▶ Exercise instructions: "Task: Click the テンプレート変数 button" appears in one line of the listing below; retype that line and every later line exactly, stopping at the end, and nothing else.

START Dataset records

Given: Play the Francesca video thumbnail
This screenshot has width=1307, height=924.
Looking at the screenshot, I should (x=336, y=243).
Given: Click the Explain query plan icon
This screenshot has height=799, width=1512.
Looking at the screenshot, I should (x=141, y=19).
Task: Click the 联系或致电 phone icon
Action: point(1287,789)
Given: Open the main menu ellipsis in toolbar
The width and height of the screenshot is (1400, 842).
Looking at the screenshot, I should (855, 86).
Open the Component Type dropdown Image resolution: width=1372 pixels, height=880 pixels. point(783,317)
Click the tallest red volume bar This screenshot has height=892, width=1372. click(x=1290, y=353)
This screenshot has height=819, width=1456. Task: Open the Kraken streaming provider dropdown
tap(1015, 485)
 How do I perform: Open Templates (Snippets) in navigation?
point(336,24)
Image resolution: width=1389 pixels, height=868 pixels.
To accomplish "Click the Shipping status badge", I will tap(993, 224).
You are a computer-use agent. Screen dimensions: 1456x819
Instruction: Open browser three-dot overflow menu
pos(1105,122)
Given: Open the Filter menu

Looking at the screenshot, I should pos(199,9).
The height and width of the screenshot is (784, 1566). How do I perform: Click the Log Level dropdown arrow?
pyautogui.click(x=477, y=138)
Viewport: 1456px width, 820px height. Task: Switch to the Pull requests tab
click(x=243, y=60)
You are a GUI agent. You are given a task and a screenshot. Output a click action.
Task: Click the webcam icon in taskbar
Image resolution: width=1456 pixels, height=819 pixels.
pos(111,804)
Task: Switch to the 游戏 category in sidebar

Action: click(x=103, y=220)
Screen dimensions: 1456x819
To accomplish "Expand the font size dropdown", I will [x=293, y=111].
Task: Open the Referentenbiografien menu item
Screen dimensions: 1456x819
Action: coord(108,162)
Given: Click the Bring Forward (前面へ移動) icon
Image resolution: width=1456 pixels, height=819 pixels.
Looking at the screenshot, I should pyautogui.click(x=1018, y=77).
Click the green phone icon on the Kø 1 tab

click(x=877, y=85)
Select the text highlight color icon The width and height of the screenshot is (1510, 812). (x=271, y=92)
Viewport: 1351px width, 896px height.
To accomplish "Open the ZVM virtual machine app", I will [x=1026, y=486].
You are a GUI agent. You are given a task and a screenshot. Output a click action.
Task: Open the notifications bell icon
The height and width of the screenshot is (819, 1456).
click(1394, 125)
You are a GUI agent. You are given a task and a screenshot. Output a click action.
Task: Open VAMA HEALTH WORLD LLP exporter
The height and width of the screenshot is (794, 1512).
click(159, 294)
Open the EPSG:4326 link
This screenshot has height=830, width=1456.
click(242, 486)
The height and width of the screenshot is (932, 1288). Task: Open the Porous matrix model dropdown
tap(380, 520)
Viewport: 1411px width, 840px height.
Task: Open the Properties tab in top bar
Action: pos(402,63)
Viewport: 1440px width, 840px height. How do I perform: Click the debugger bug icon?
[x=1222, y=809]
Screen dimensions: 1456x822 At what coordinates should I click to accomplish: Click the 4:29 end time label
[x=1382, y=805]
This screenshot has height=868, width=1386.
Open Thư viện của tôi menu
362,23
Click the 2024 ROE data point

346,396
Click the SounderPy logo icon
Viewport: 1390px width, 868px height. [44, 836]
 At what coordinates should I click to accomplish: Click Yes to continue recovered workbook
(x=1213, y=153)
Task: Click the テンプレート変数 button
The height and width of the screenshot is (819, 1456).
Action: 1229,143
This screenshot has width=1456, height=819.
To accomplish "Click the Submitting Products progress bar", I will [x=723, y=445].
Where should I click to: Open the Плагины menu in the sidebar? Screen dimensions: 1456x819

END Dataset records

▶ Response to the task:
Task: Click the テンプレート変数 button
The height and width of the screenshot is (819, 1456).
Action: 1229,143
This screenshot has width=1456, height=819.
To accomplish "Click the Submitting Products progress bar", I will [x=723, y=445].
Where should I click to: Open the Плагины menu in the sidebar? Screen dimensions: 1456x819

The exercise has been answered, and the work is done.